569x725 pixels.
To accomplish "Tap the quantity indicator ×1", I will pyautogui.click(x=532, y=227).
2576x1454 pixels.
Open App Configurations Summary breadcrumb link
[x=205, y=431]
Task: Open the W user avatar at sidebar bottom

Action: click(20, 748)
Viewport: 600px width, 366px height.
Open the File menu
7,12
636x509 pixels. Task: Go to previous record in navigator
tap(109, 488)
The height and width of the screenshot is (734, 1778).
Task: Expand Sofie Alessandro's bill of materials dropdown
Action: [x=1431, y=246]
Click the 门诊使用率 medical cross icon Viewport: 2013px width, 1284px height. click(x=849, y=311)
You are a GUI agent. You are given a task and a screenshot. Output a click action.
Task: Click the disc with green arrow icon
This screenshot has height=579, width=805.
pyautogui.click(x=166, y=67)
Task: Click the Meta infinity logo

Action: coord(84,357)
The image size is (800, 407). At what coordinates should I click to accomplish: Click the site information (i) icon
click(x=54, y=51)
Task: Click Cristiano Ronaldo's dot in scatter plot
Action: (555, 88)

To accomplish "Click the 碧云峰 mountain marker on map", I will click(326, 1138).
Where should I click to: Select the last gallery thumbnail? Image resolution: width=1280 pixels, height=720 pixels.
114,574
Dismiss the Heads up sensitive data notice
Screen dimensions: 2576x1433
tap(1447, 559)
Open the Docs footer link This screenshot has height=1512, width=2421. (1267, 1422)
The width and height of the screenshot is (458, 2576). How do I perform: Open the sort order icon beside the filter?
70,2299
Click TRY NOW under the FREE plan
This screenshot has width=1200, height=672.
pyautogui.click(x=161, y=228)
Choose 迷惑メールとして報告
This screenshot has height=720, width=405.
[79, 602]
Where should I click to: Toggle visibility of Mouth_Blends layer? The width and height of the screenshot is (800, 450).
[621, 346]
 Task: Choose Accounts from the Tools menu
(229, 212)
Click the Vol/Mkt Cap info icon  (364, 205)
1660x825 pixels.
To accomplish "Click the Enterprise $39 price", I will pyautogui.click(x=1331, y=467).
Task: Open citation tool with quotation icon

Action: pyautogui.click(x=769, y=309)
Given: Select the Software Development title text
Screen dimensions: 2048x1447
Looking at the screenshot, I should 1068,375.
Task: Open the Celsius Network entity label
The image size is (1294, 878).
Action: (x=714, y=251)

▬▬▬

## Stated task
Write out every item above again, word for word and line for line, without changing anything.

## Exercise result
569x725 pixels.
To accomplish "Tap the quantity indicator ×1", I will pyautogui.click(x=532, y=227).
2576x1454 pixels.
Open App Configurations Summary breadcrumb link
[x=205, y=431]
Task: Open the W user avatar at sidebar bottom

Action: click(20, 748)
Viewport: 600px width, 366px height.
Open the File menu
7,12
636x509 pixels. Task: Go to previous record in navigator
tap(109, 488)
The height and width of the screenshot is (734, 1778).
Task: Expand Sofie Alessandro's bill of materials dropdown
Action: [x=1431, y=246]
Click the 门诊使用率 medical cross icon Viewport: 2013px width, 1284px height. click(x=849, y=311)
You are a GUI agent. You are given a task and a screenshot. Output a click action.
Task: Click the disc with green arrow icon
This screenshot has height=579, width=805.
pyautogui.click(x=166, y=67)
Task: Click the Meta infinity logo

Action: coord(84,357)
The image size is (800, 407). At what coordinates should I click to accomplish: Click the site information (i) icon
click(x=54, y=51)
Task: Click Cristiano Ronaldo's dot in scatter plot
Action: (555, 88)

To accomplish "Click the 碧云峰 mountain marker on map", I will click(326, 1138).
Where should I click to: Select the last gallery thumbnail? Image resolution: width=1280 pixels, height=720 pixels.
114,574
Dismiss the Heads up sensitive data notice
Screen dimensions: 2576x1433
tap(1447, 559)
Open the Docs footer link This screenshot has height=1512, width=2421. (1267, 1422)
The width and height of the screenshot is (458, 2576). How do I perform: Open the sort order icon beside the filter?
70,2299
Click TRY NOW under the FREE plan
This screenshot has width=1200, height=672.
pyautogui.click(x=161, y=228)
Choose 迷惑メールとして報告
This screenshot has height=720, width=405.
[79, 602]
Where should I click to: Toggle visibility of Mouth_Blends layer? The width and height of the screenshot is (800, 450).
[621, 346]
 Task: Choose Accounts from the Tools menu
(229, 212)
Click the Vol/Mkt Cap info icon  (364, 205)
1660x825 pixels.
To accomplish "Click the Enterprise $39 price", I will pyautogui.click(x=1331, y=467).
Task: Open citation tool with quotation icon

Action: pyautogui.click(x=769, y=309)
Given: Select the Software Development title text
Screen dimensions: 2048x1447
Looking at the screenshot, I should 1068,375.
Task: Open the Celsius Network entity label
The image size is (1294, 878).
Action: (x=714, y=251)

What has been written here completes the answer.